Integrating Speex Codec in CINEMA

Mohammad Merajul Islam Molla
Columbia University (NY)
New York, NY 10027
USA
mmm2177@columbia.edu

Abstract

CINEMA (Columbia InterNet Extensible Multimedia Architecture) is a set of SIP-based Internet multimedia servers for creating an enterprise Internet telephony and multimedia system. CINEMA has sipconf as its multimedia conferencing server. sipconf uses various multimedia (audio and video codecs) for doing multimedia conferencing. As part of my project, I supported another new audio codec called Speex in CINEMA so that sipconf can use it. In this tutorial-like article, I describe the various steps required to support new audio codec in CINEMA. While integrating Speex, I came to find some problems with existing conference server for which 16KHz codec could not work properly. I have also described how I fixed those problems.

Introduction

CINEMA is a set of SIP-based Internet multimedia servers for creating an enterprise Internet telephony and multimedia system. CINEMA consists of sipd (SIP proxy server, redirect, and registrar server), sipconf (sip multimedia conferencing server), sipum (sip voicemail/unified messaging server), sip323 (SIP-H323 protocol translator) and rtspd (RTSP media server). It supports various audio codecs - pcmu, pcma, gsm, dvi, g722.

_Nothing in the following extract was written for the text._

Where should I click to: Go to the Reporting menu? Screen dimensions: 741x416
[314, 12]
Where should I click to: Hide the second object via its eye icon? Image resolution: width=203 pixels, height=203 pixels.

In this project, I have supported another new audio codec Speex. Speex is an Open Source/Free Software patent free audio compression format designed for speech. Speex is based on CELP and is designed to compress voice at bitrates ranging from 2 to 44 kbps. I supported two modes of Speex codec - narrowband (8KHz) and wideband (16KHz).

All the previous codecs supported in CINEMA were 8KHz. So integration of Speex's wideband mode made it possible to do conferencing using 16KHz codec. Also, some interesting structural problems occurred while supporting Speex's wideband mode. Since all previous codecs were narrowband, these problems did not show up before.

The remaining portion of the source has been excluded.